Edit: Here are, for example, the individual rankings for 2021: https://www.imo-official.org/year_individual_r.aspx?year=2021
I expect it to be hella difficult to pick anything where I’m at 75% that it happens in the next 5 years and Paul is at 25%. Heck, it’s not easy to find things where I’m at over 75% that aren’t just obvious slam dunks; the Future isn’t that easy to predict.
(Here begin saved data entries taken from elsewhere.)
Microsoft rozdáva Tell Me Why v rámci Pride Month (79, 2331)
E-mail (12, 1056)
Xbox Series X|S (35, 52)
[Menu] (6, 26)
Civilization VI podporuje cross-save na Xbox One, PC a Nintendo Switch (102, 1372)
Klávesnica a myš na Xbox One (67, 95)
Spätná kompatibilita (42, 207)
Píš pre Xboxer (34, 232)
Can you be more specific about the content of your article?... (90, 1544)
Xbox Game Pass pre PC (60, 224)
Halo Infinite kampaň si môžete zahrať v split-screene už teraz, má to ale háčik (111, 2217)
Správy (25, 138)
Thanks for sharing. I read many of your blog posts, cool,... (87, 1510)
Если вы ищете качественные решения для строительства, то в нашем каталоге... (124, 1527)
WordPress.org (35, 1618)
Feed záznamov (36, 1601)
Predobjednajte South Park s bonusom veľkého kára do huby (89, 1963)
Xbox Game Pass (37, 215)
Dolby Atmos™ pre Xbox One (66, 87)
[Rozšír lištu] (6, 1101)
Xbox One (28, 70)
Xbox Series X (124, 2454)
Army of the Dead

Let’s get up to a nice crawl first, and then maybe a small portfolio of crawlings, before we start trying to make single runs that pierce the sound barrier.
I frame no prediction about whether Paul is under 16%. That’s a separate matter. I think a little progress is made toward eventual epistemic virtue if you hand me a Metaculus forecast and I’m like “lol wut” and double their probability, even if it turns out that Paul agrees with me about it.
My model of Eliezer may be wrong, but I’d guess that this isn’t a domain where he has many over-50% predictions of novel events at all? See also ‘I don’t necessarily expect self-driving cars before the apocalypse’.
My Eliezer-model has a more flat prior over what might happen, which therefore includes stuff like ‘maybe we’ll make insane progress on theorem-proving (or whatever) out of the blue’. Again, I may be wrong, but my intuition is that you’re Paul-omorphizing Eliezer when you assume that >16% probability of huge progress in X by year Y implies >50% probability of smaller-but-meaningful progress in X by year Y.
(Ah, EY already replied.)
If this task is bad for operationalization reasons, there are other theorem proving benchmarks. Unfortunately it looks like there aren’t a lot of people that are currently trying to improve on the known benchmarks, as far as I’m aware.
The code generation benchmarks are slightly more active. I’m personally partial to Hendrycks et al.’s APPS benchmark, which includes problems that “range in difficulty from introductory to collegiate competition level and measure coding and problem-solving ability.” (Github link).